This Is Scary

2009-07-13 : whining

Titled Hell is AT&T, this blog post (of a letter) sounds eerily familiar:

Twenty-seven days after I ordered my service and 20 days after I was told my service would be activated, I still have no Internet access. During this time I spent over 580 minutes—nearly 10 hours—on the phone with AT&T and I spoke with 26 people at AT&T, most of whom asked me for the same information repeatedly before determining they could not help me and sending me to hold for another department. During this time I collected several AT&T phone numbers including 877-722-3755, 800-288-2020, 888-722-9337, 888-443-2430, 888-322-5274, 866-593-0724, 866-274-4357. Many times the phone numbers I was given were useless.

It comes with the only likely conclusion of such a saga:

I called on Sept. 16 to inquire about my still inactive connection and I was told to wait until 8:00 pm when it would be activated. I had heard this routine now several times. I waited until 8:10, confirmed that service was still not working, and I made my last call to AT&T. I cancelled my DSL service. The call only took three minutes and ten seconds. It was the best service you provided me in weeks.

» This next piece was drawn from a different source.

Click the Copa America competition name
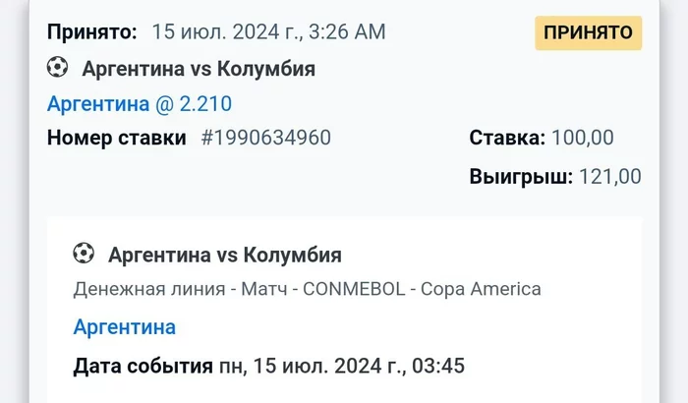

I would give up. But I have no other options at this point. The cable Internet doesn’t work (now for the whole apartment building, at least, which means maybe there’s a chance they’ll fix it).

That’s not strictly true. I still have two options. Speakeasy DSL (2-3x the cost and is going to use the same last mile infrastructure) and TCP over avian carrier.

  1. Cellular (though maybe there are bandwidth caps). Does Civad service your area? Satellite? Though that also has bandwidth caps.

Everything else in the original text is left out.